Self care is the actions we take to benefit our physical health, our mental health, and our emotional health. These actions will not cure or solely treat any mental health illness but it has the ability to help us function at a higher, healthier level in an attempt to continue to keep Bipolar Disorder at bay.


The #1 self-care step necessary for health and wellness in the management of Bipolar Disorder is ensuring your medications are your first priority always. Without taking your medication, you will be at an increased risk for episodes - likely resulting in damages to your life, your relationships, and your future. Medications are essential to helping manage Bipolar Disorder by bringing control to hypomania, mania, and deep depression - allowing for mood stabilization and more control.

Set an alarm(s) every day to help ensure you aren't missing a dose. Carry a pill box to help keep which medications you take at what time in order. If you do miss more than one dose, reach out to your therapist or physician to ensure they are aware of possible episode reoccurrences. Letting close family and friends know can also help ensure that if an episode does happen - you are surrounded by people that understand and can help manage your symptoms until they pass or get you the help you need if necessary.


One of the main symptoms of Bipolar Disorder is decreased need for sleep. One of the most important things someone with Bipolar Disorder can do is get an adequate amount of sleep every single night. According to the British Journal of Psychiatry, sleep loss is one of the most prevalent triggers for bipolar episodes. I cannot say enough how important this self-care topic is for anyone who has been diagnosed. Making a serious effort can be the reason for decreased mood episodes, less depression, and more positive lifestyle choices all around.

DATASET EXTRACT
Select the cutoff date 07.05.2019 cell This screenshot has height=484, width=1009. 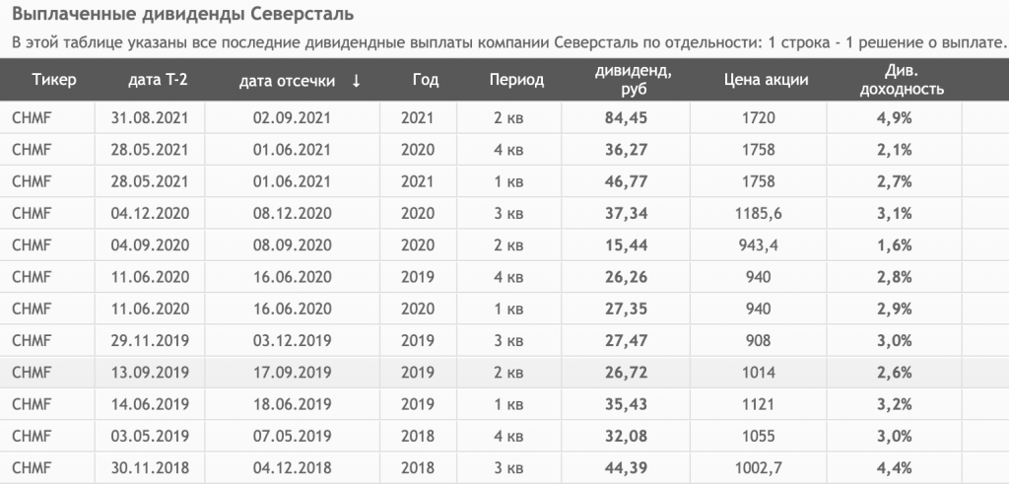[292, 436]
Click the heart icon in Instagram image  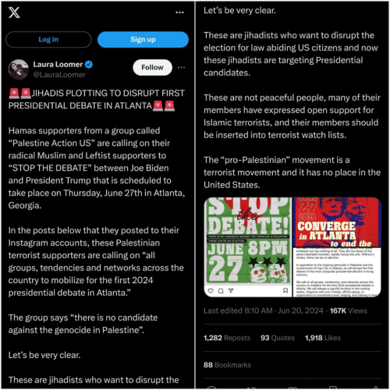click(211, 291)
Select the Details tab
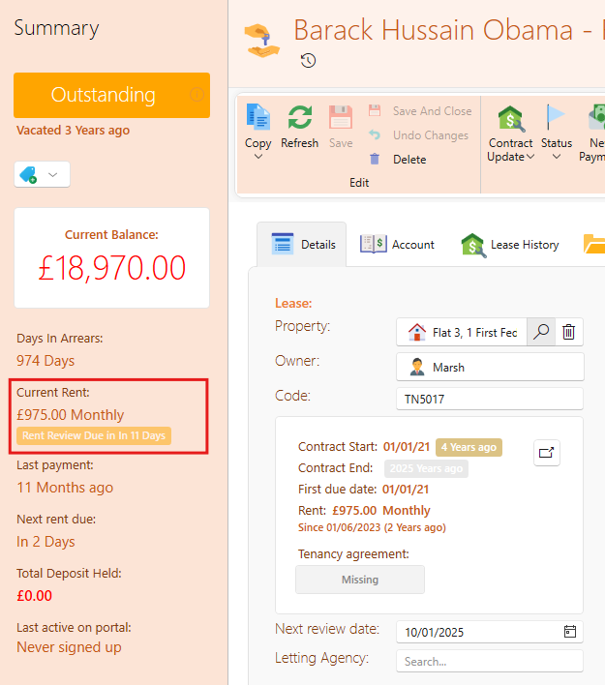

PROBLEM SET
1) Rewrite the stretch of the bipolar self-care text from "The #1 self-care" through "and more control.", swapping "first priority" for "top priority".
2) In the bipolar self-care text, what does the British Journal of Psychiatry name as one of the most prevalent triggers for bipolar episodes?

ANSWERS
1)
The #1 self-care step necessary for health and wellness in the management of Bipolar Disorder is ensuring your medications are your top priority always. Without taking your medication, you will be at an increased risk for episodes - likely resulting in damages to your life, your relationships, and your future. Medications are essential to helping manage Bipolar Disorder by bringing control to hypomania, mania, and deep depression - allowing for mood stabilization and more control.

2) Sleep loss.